■ Collected data entries ■
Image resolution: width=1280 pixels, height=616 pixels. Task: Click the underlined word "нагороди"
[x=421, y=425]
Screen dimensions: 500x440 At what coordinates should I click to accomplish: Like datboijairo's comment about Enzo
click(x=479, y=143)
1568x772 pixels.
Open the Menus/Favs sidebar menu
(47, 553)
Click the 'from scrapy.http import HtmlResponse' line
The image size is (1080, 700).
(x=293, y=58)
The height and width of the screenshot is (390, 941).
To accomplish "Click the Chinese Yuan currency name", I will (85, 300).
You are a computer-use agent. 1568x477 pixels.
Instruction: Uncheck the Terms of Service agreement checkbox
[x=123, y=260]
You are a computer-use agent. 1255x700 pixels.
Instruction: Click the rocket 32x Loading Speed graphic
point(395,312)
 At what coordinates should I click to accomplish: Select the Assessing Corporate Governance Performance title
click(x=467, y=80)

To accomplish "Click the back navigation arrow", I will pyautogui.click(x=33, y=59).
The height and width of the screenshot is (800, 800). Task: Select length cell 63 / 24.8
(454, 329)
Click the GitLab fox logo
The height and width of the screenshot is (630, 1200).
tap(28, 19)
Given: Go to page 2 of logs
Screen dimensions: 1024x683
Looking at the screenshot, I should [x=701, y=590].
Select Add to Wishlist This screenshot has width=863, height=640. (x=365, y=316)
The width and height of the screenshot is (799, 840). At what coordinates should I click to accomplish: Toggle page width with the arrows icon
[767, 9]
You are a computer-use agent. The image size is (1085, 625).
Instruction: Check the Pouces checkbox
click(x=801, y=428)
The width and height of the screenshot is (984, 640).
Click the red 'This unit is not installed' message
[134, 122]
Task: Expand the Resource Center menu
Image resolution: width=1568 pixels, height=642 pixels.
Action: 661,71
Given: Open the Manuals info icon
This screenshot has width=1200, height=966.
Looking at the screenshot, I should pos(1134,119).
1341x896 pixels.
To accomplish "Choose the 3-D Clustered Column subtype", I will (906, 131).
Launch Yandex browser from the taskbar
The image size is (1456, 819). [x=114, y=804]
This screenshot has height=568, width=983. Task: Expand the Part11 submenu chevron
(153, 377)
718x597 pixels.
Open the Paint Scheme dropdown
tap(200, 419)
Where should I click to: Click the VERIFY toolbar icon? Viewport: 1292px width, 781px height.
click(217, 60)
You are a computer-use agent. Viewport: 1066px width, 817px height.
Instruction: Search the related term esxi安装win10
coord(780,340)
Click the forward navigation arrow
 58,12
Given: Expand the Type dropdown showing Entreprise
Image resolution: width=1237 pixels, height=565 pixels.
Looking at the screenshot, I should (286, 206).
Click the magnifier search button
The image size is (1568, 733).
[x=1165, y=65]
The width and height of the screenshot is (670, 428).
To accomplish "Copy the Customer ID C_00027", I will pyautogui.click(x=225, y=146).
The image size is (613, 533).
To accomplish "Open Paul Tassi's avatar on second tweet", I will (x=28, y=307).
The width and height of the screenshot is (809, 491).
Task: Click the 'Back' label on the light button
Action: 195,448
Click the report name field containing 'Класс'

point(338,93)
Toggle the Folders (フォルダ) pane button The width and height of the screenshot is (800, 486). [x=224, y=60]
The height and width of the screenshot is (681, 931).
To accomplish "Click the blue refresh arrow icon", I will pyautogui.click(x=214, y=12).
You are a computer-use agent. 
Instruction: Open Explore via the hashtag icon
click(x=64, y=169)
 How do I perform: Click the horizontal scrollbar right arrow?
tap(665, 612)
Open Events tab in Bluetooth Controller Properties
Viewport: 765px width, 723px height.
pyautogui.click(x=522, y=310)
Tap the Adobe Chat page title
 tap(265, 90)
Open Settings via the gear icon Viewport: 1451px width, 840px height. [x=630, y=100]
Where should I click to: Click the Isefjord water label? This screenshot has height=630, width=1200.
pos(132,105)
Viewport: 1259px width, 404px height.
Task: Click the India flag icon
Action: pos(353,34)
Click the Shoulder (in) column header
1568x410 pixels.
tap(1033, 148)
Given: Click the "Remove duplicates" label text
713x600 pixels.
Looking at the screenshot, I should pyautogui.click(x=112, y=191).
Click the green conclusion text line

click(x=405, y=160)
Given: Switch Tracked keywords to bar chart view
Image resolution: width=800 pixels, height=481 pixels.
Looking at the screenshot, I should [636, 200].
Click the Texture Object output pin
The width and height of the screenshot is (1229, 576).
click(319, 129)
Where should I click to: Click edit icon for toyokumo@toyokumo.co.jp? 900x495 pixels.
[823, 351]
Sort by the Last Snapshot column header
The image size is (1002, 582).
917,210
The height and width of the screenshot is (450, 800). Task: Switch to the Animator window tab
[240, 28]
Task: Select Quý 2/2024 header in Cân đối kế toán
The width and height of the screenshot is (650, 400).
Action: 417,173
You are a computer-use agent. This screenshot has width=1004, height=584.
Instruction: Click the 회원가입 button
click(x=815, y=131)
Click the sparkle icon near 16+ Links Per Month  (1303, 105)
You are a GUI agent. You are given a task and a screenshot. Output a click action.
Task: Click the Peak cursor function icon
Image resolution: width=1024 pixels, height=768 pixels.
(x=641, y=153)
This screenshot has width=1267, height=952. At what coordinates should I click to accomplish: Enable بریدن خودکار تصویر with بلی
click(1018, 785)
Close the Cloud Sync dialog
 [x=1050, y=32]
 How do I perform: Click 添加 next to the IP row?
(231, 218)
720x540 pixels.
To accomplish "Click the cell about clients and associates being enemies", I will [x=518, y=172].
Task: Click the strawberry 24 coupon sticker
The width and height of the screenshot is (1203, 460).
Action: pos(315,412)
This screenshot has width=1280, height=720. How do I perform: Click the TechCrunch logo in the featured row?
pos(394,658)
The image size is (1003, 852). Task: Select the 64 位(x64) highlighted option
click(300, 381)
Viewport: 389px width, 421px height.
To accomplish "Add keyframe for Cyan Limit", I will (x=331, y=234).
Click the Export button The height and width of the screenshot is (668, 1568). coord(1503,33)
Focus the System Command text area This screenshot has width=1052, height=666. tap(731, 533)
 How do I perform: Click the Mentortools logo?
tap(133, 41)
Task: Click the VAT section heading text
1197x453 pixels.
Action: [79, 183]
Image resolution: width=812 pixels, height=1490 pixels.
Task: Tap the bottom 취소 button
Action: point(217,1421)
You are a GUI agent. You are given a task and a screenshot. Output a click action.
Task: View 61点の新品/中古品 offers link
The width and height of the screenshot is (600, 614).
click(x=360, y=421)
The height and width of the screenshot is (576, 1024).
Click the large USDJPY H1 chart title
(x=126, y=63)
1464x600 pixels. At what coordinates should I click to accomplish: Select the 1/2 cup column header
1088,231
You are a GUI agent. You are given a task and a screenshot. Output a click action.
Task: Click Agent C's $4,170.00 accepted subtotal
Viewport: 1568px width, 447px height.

■ Prompt ■
Using the data above, repeat exactly the lines that begin at the line with "718x597 pixels." and end at the line with "Given: Switch Tracked", both ends included.

■ Response box ■
718x597 pixels.
Open the Paint Scheme dropdown
tap(200, 419)
Where should I click to: Click the VERIFY toolbar icon? Viewport: 1292px width, 781px height.
click(217, 60)
You are a computer-use agent. Viewport: 1066px width, 817px height.
Instruction: Search the related term esxi安装win10
coord(780,340)
Click the forward navigation arrow
 58,12
Given: Expand the Type dropdown showing Entreprise
Image resolution: width=1237 pixels, height=565 pixels.
Looking at the screenshot, I should (286, 206).
Click the magnifier search button
The image size is (1568, 733).
[x=1165, y=65]
The width and height of the screenshot is (670, 428).
To accomplish "Copy the Customer ID C_00027", I will pyautogui.click(x=225, y=146).
The image size is (613, 533).
To accomplish "Open Paul Tassi's avatar on second tweet", I will (x=28, y=307).
The width and height of the screenshot is (809, 491).
Task: Click the 'Back' label on the light button
Action: 195,448
Click the report name field containing 'Класс'

point(338,93)
Toggle the Folders (フォルダ) pane button The width and height of the screenshot is (800, 486). [x=224, y=60]
The height and width of the screenshot is (681, 931).
To accomplish "Click the blue refresh arrow icon", I will pyautogui.click(x=214, y=12).
You are a computer-use agent. 
Instruction: Open Explore via the hashtag icon
click(x=64, y=169)
 How do I perform: Click the horizontal scrollbar right arrow?
tap(665, 612)
Open Events tab in Bluetooth Controller Properties
Viewport: 765px width, 723px height.
pyautogui.click(x=522, y=310)
Tap the Adobe Chat page title
 tap(265, 90)
Open Settings via the gear icon Viewport: 1451px width, 840px height. [x=630, y=100]
Where should I click to: Click the Isefjord water label? This screenshot has height=630, width=1200.
pos(132,105)
Viewport: 1259px width, 404px height.
Task: Click the India flag icon
Action: pos(353,34)
Click the Shoulder (in) column header
1568x410 pixels.
tap(1033, 148)
Given: Click the "Remove duplicates" label text
713x600 pixels.
Looking at the screenshot, I should pyautogui.click(x=112, y=191).
Click the green conclusion text line

click(x=405, y=160)
Given: Switch Tracked keywords to bar chart view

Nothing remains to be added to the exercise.